Potential submission topics:
• What new art forms have emerged as a result of new technologies and platforms, and how do these new aesthetics fit within our cultural landscape?
• How do contemporary technologies reshape originality, imagination, identity, authorship, and cultural value in creative practice?
• With phones giving us access to instant entertainment in our pockets, boredom is a thing of the past. How does this constant stimulation affect our capacity for creative and innovative thinking?
• Digital platforms are increasingly flooded with “AI slop.” How does this affect our cultural landscape, and how can artists respond?
• How do automation and AI in creative practice navigate the tension between expanding human capabilities and the potential for deskilling by outsourcing essential creative and critical thinking processes?
• Is the glitch the last space where the human can still be felt? Can error, friction, noise, and malfunction still mark human presence—or has the machine taken away those, too?
• How might artists and designers resist or reinterpret the homogenization, fatigue, or formulaic workflows produced by digital systems as opportunities for experimentation and renewal?
• What ethical responsibilities do artists, institutions, and audiences have in technologically mediated creative production?
• How can slow, reflective, or embodied approaches serve as resistance to efficiency- or metric-driven creation?
By situating technology within broader debates about contemporary creativity, this stream encourages critical reflection on both the challenges and possibilities of technologically mediated artistic practice.

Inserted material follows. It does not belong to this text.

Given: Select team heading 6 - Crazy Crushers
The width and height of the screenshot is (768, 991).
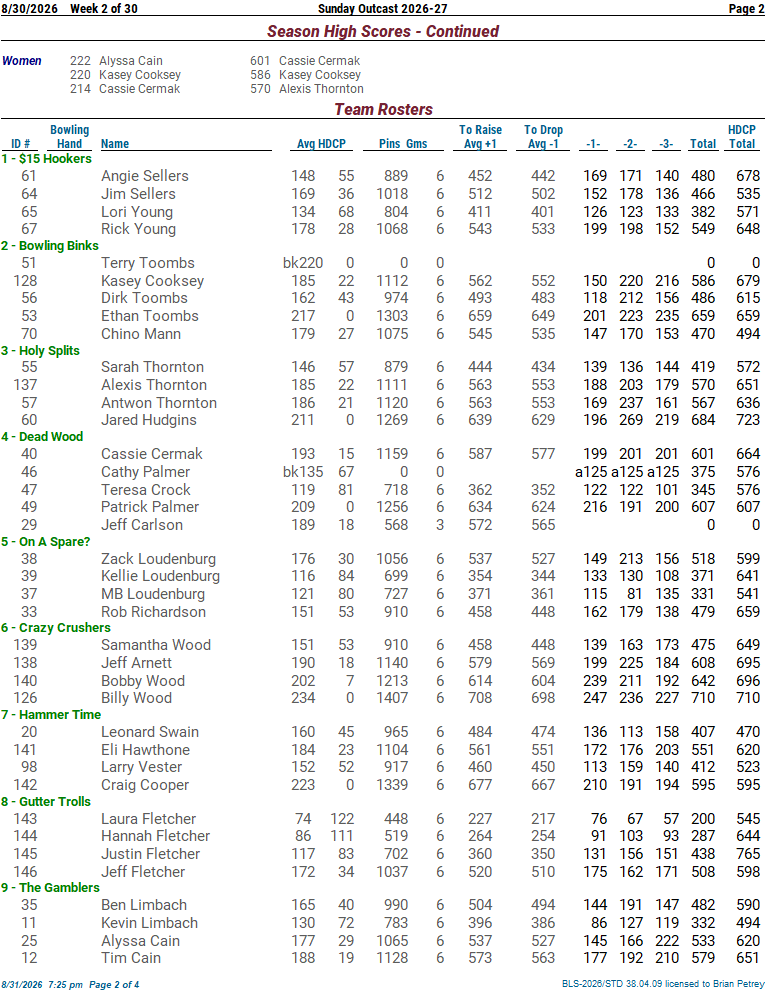Looking at the screenshot, I should click(x=56, y=627).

This stream, for us, represents a unique opportunity to invite participants to observe, reflect, and reimagine the possibilities, good or bad, of pursuit without a goal. We aim to bring together a diverse community of artists, academics, theorists, and writers for transformative discussions and innovative thinking that can help precipitate developments across the realms of art, academia, and beyond.
Call-out for papers / presentations!
Deadline: 21st January, 2026
Application:
Applications are to be submitted directly to the larger MCCT organisation, which will then forward the submission for our stream "Artistic Practice in the Age of Technology: Fatigue, Failure, and Resistance," to our team at VCAS.
Application Process:
Please submit an abstract of your proposed presentation/paper, up to 500 words—PLEASE SUBMIT VIA A WORD DOCUMENT
Include in your abstract the name of our stream: "Artistic Practice in the Age of Technology: Fatigue, Failure, and Resistance."

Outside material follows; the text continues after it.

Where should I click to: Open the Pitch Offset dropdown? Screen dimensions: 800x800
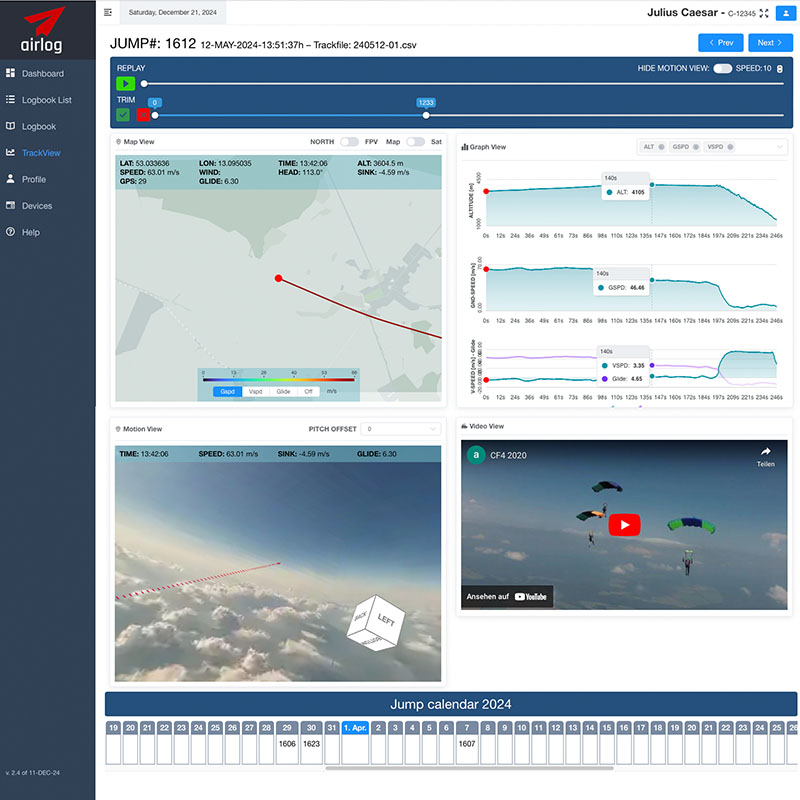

Email your abstract to midlandscritical@gmail.com
Deadline:
The deadline for submissions is January 21st, 2026.
Contact:
For questions related to our stream specifically, please contact us directly at office@vcasvienna.com
For questions about larger MCCT conference, you can reach the organisers at midlandscritical@gmail.com
You can view the full list of streams here from the MCCT.
About the MCCT conference:
The MCCT is an annual interdisciplinary conference that provides a forum for emergent critical scholarship, broadly construed. The conference is free for all to attend and follows a non-hierarchical model that seeks to foster opportunities for intellectual critical exchanges where all are treated equally regardless of affiliation or seniority. There are no plenaries, and the conference is envisaged as a space for those who share intellectual approaches and interests but who may find themselves at the margins of their academic department or discipline. The MCCT is an offshoot of the London Conference in Critical Thought (LCCT) and shares its approach and ethos.
There is no pre-determined theme for the MCCT. The intellectual content and thematic foci of the conference have been determined by the streams outlined in this document.